Saturday, December 07, 2013
Wednesday, December 04, 2013
Tuesday, December 03, 2013
In the Generous Lap of Winter
In the iron grip of another winter, we sometimes go into hibernation mode like bears, become insular, freeze up, close down and turn inward, away from the bitter season of long nights and the cold reality outside the windows.
We lock doors, pull draperies shut and crank up the heating apparatus, light a fire and huddle around the hearth, muttering about the state of the larder and our stash of firewood. We wait for days to lengthen again and the light to return. We do our best to tune out the presence of a season we look forward to for its crystalline beauty, but would prefer to be without once it arrives. It was ever thus.
There are things we do not remember in winter, and things we fail to understand. We forget the cold clear water flowing effortlessly along under all the ice and snow. We forget that fallen leaves trapped within the ice and snow were once green and living things, and that they will provide compost or nourishment for trees and leaves still to come. We focus grimly on moving snow out of our way, and we fail to understand that snow itself is an integral part of our path, that next year's leaves, flowers and fruit are sleeping snugly somewhere underneath it all.
Sometimes, a simple wild and organic truth comes flooding back into one's senses like the north wind or a fast running river, and even the slumbering trees seem to echo that truth as one looks up at their perfect snowy arches against the sky. There is so much to see that my eyes and lens are not sure where to go and what to focus on: Sky, sunlight, clouds, shadows, branches, roof, icicles???
However one feels about the long white season, to be here and truly present in winter is something special. This is the Old Wild Mother's creation, an interval of fruitful darkness in which new life, new ideas and new paths are conceived. Now and again, I pause in my travels (and neverending shoveling) to remember the Spring already on its way and the new life sleeping somewhere down under my winter boots, but most of the time, I forget. Whether the forgetfulness is something to do with my age, my tendency to get all wrapped up in the colors and shapes I am seeing, or just part of an elemental human condition, I haven't figured out.

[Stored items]
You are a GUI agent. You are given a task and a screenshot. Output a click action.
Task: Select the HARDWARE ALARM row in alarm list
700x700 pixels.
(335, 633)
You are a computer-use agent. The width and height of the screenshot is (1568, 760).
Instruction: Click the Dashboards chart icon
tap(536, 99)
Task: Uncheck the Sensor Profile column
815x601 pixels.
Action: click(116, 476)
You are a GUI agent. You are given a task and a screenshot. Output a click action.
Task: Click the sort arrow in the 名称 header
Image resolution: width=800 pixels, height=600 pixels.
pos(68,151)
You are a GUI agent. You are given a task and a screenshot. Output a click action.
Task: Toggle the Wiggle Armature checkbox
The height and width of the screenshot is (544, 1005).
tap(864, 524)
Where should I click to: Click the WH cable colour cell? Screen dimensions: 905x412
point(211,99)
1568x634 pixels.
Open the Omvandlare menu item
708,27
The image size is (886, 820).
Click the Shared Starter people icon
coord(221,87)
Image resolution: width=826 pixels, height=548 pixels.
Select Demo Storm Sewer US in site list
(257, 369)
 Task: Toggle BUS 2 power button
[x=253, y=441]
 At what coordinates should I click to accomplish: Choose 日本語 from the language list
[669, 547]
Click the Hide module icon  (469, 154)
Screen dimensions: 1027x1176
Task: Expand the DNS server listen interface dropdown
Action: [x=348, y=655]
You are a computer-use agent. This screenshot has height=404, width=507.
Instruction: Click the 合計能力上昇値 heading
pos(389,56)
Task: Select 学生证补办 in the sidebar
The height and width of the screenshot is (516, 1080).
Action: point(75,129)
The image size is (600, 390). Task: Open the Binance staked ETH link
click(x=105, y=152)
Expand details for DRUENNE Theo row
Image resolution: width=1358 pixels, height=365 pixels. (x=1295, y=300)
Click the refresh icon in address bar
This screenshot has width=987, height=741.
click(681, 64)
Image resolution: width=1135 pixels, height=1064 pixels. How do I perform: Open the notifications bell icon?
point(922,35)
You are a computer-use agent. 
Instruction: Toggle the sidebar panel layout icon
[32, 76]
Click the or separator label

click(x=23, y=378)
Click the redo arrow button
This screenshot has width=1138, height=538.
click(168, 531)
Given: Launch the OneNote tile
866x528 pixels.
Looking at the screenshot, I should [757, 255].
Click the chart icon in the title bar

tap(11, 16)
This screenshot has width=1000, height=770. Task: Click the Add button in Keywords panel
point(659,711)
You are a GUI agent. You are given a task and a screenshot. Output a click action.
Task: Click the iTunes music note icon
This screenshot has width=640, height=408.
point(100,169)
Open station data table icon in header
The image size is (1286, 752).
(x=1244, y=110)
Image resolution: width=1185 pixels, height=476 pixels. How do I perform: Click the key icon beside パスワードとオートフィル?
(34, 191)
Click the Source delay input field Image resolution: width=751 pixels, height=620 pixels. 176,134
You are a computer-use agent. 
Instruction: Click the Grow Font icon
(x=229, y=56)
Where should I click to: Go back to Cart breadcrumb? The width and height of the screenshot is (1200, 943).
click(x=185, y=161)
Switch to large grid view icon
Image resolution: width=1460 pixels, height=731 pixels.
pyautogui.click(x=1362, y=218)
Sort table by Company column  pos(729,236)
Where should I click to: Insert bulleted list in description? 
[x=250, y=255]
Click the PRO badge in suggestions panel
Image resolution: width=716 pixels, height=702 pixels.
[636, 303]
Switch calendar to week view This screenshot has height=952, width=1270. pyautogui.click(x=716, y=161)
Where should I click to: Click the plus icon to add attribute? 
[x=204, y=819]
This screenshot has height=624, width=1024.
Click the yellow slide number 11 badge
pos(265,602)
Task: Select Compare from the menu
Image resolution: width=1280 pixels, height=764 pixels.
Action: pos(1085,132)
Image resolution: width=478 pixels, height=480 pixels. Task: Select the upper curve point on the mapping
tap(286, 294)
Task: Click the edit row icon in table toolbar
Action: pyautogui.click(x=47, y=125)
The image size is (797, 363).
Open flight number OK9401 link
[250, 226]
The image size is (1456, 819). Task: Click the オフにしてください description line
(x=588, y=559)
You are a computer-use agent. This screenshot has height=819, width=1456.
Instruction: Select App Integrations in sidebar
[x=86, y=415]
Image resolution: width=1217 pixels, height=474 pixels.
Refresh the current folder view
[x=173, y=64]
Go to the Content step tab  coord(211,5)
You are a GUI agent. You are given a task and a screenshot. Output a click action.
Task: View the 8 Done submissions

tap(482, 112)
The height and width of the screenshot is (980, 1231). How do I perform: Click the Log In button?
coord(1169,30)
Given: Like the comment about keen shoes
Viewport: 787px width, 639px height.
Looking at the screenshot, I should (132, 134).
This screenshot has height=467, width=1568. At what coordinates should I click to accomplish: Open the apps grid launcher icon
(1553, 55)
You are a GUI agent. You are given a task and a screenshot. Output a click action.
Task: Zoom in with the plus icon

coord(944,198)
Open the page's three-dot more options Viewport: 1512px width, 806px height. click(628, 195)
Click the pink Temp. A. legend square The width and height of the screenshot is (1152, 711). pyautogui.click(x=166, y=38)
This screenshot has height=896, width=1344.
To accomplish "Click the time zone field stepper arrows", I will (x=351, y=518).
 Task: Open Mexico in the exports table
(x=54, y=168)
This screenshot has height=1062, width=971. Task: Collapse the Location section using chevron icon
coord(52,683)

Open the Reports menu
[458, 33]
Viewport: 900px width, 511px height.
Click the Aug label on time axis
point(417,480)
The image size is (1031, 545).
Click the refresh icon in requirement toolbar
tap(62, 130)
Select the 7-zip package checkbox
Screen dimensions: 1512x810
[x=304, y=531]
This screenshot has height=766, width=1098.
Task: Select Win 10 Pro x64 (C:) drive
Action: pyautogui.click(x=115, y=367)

| Required action |
Rewrite the winter passage from the top of the page, starting with "Saturday, December 07, 2013" and going on through "was ever thus.", with "hearth" swapped out for "fireplace".

| Response |
Saturday, December 07, 2013
Wednesday, December 04, 2013
Tuesday, December 03, 2013
In the Generous Lap of Winter
In the iron grip of another winter, we sometimes go into hibernation mode like bears, become insular, freeze up, close down and turn inward, away from the bitter season of long nights and the cold reality outside the windows.
We lock doors, pull draperies shut and crank up the heating apparatus, light a fire and huddle around the fireplace, muttering about the state of the larder and our stash of firewood. We wait for days to lengthen again and the light to return. We do our best to tune out the presence of a season we look forward to for its crystalline beauty, but would prefer to be without once it arrives. It was ever thus.